CLONING AND EXPRESSION OF A NOVEL PROTEASE GENE ENCODING AN EXTRACELLULAR NEUTRAL PROTEASE FROM BACILLUS-SUBTILIS

We have cloned from Bacillus subtilis a novel protease gene (nprB) encoding a neutral protease by using a shotgun cloning approach. The gene product was determined to have a molecular mass of 60 kDa. It has a typical signal peptide-like sequence at the N-terminal region. The expression of nprB can be stimulated by using a B. subtilis strain, WB30, carrying a sacU(h) mutation. Expression of this protease gene results in production of a 37-kDa protease in the culture medium. The first five amino acid residues from the N terminus of the mature protease were determined to be Ala-Ala-Gly-Thr-Gly. This indicates that the protease is synthesized in a preproenzyme form. The purified protease has a pH optimum of around 6.6, and its activity can be inhibited by EDTA, 1,10-phenanthroline (a zinc-specific chelator), and dithiothreitol. It retained 65% of its activity after treatment at 65-degrees-C for 20 min.
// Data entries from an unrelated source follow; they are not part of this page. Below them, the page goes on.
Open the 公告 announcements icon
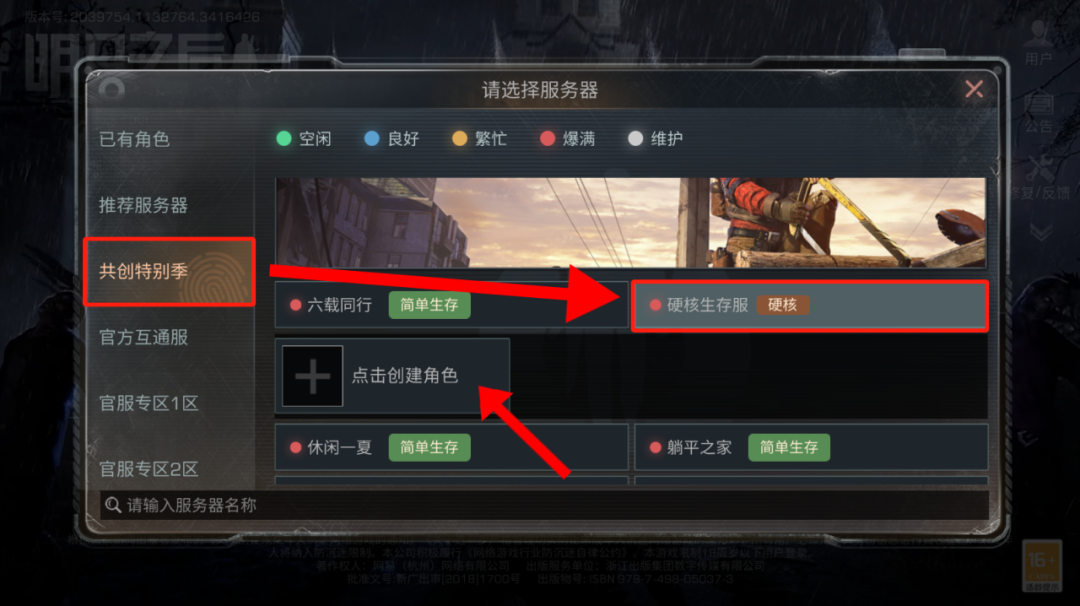The height and width of the screenshot is (606, 1080). [x=1039, y=114]
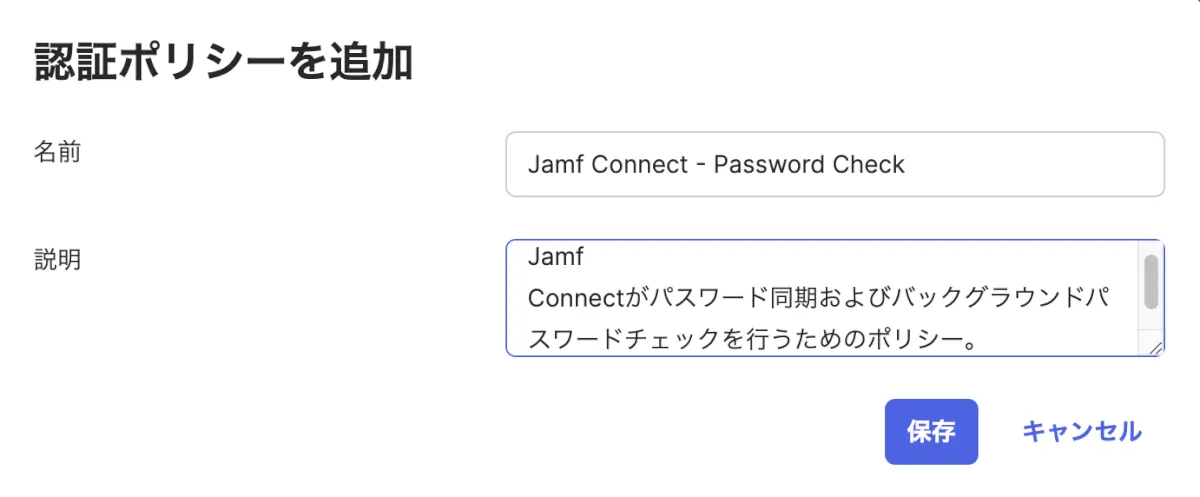Screen dimensions: 1200x497
Task: Place cursor after "ポリシー。" in description
Action: pyautogui.click(x=978, y=341)

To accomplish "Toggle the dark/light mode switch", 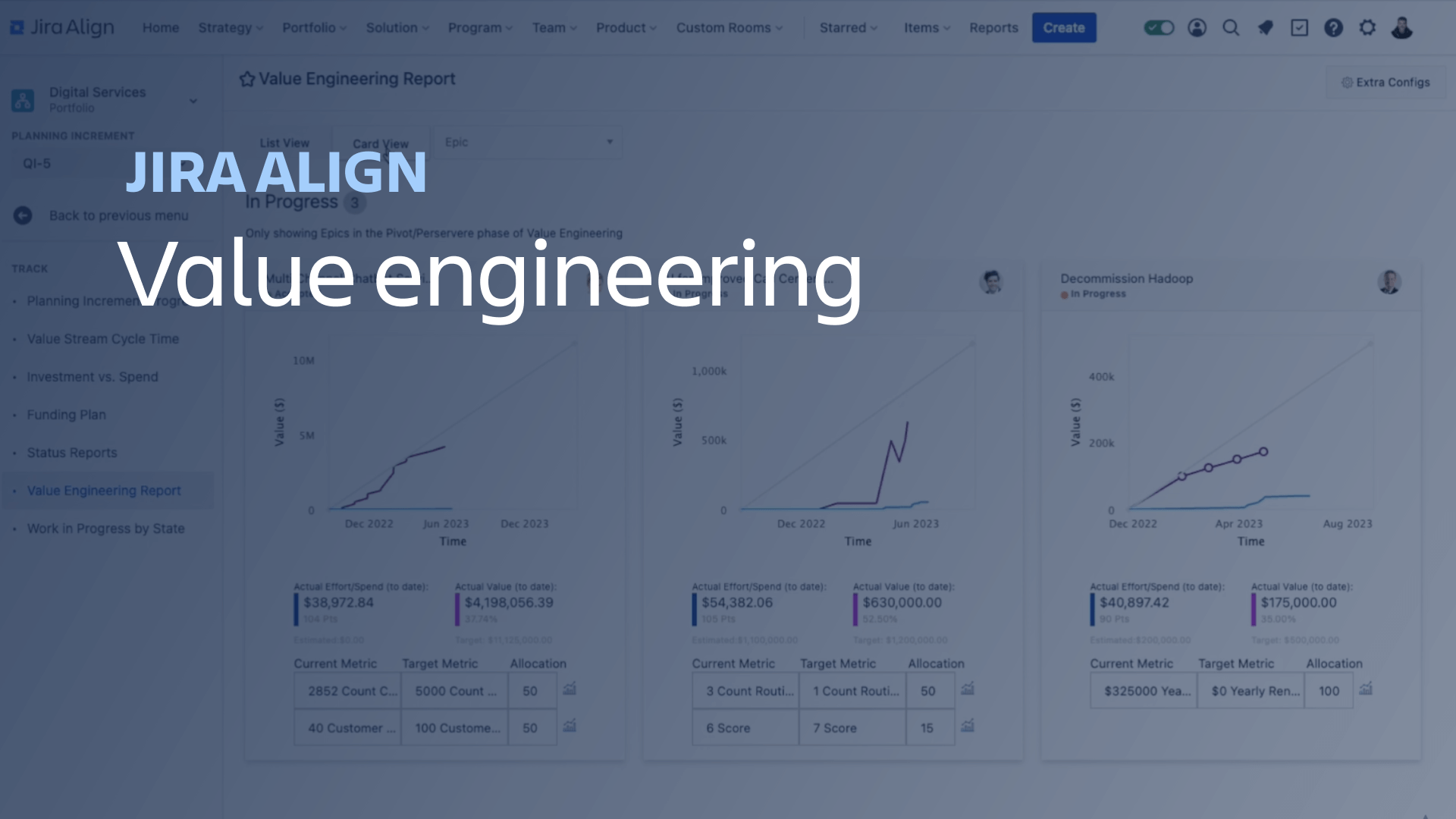I will click(x=1160, y=27).
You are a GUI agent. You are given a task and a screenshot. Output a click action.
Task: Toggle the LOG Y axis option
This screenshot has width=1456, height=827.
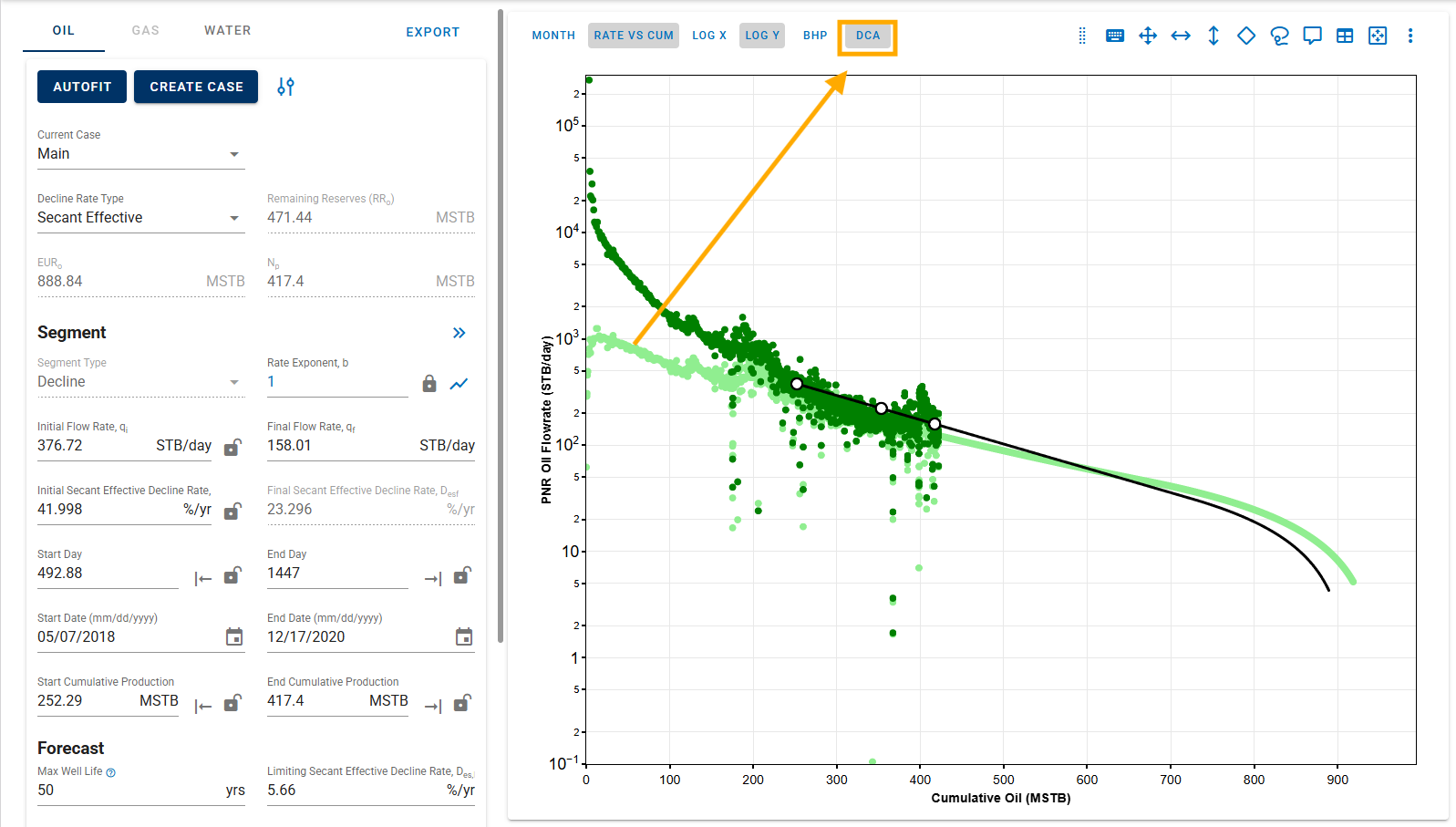tap(761, 36)
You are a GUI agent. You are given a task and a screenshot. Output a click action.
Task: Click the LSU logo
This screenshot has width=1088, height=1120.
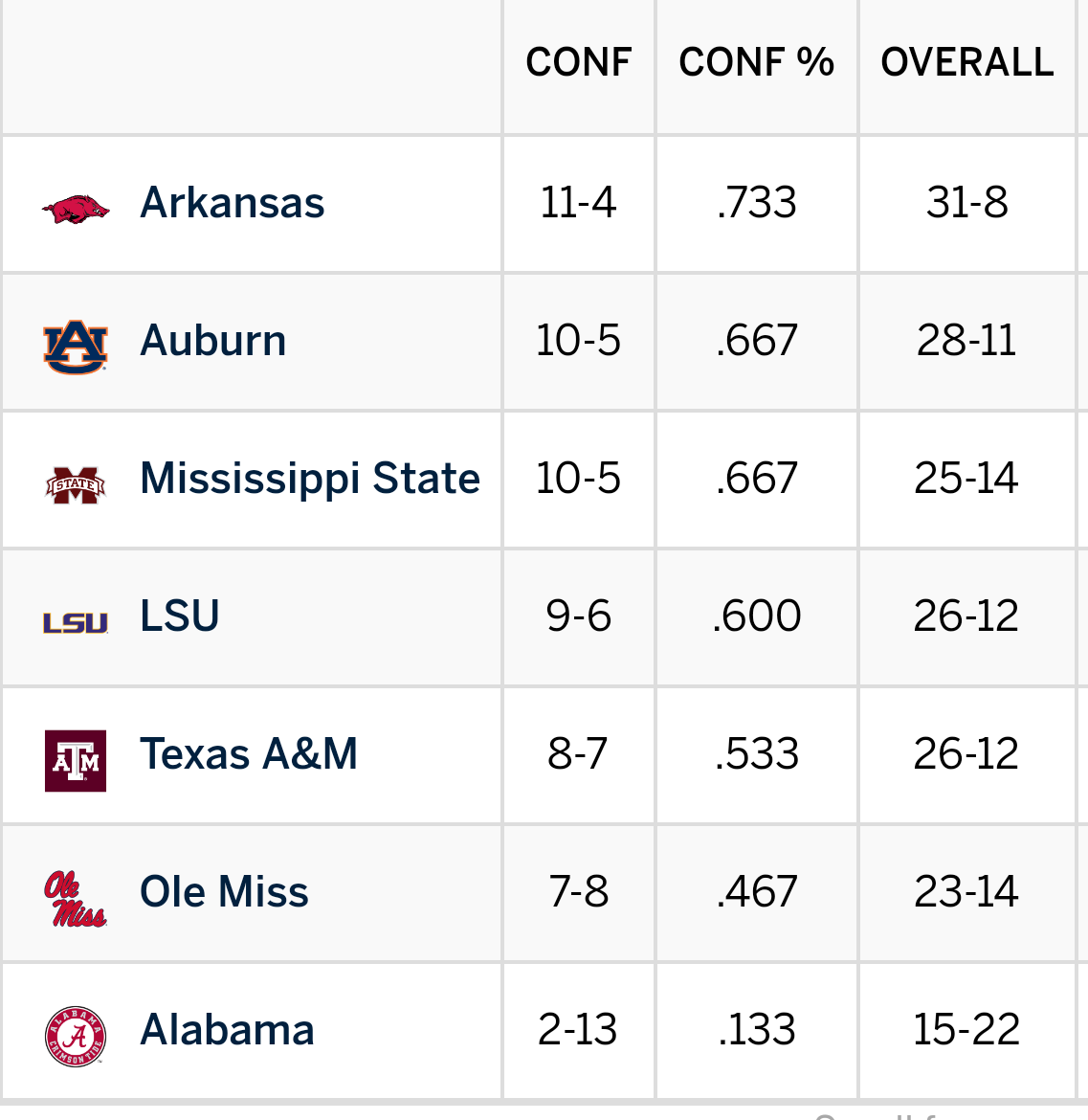(x=76, y=623)
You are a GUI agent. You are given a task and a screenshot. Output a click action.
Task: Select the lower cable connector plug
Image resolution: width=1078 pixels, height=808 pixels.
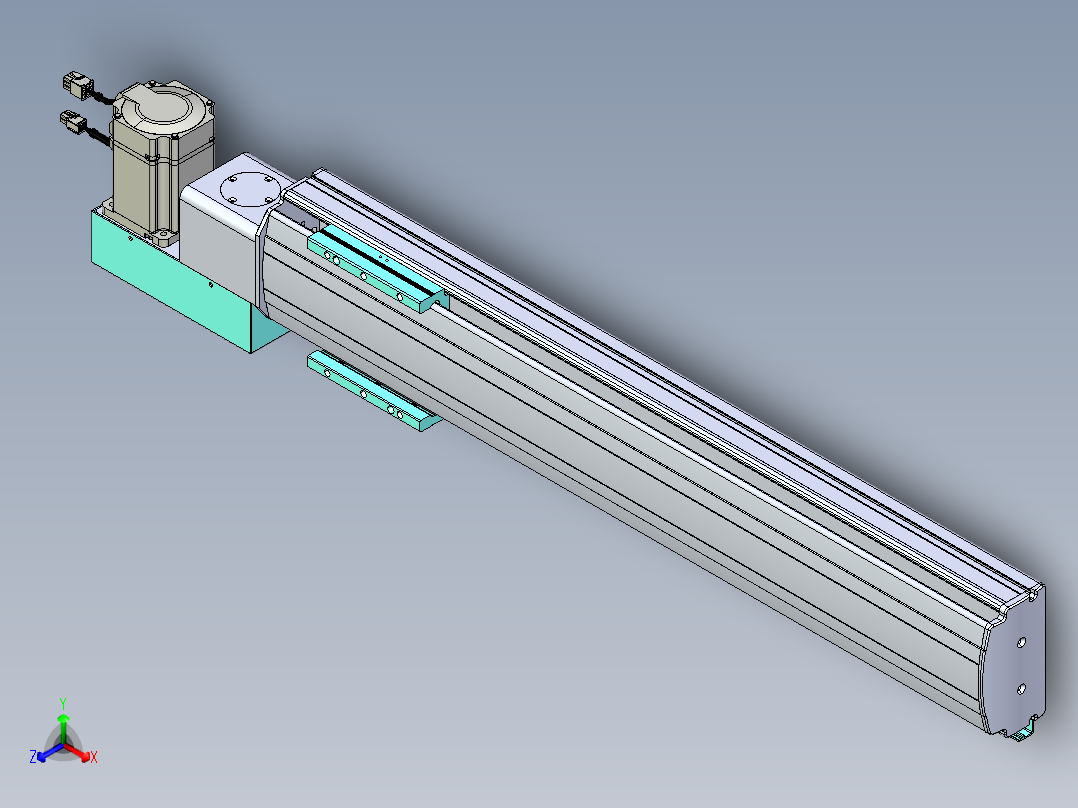click(x=74, y=122)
Sequence comparison indicates that the mature form of this protease has 66% homology with the two thermostable neutral proteases from B. thermoproteolyticus and B. stearothermophilus. It also shares 65, 61, and 56% homology with the thermolabile neutral proteases from B. cereus, B. amyloliquefaciens, and B. subtilis, respectively. The zinc-binding site and the catalytic residues are all conserved among these proteases. Sequence homology extends into the "propeptide" region. The nprB gene was mapped between metC and glyB and was not required for growth or sporulation.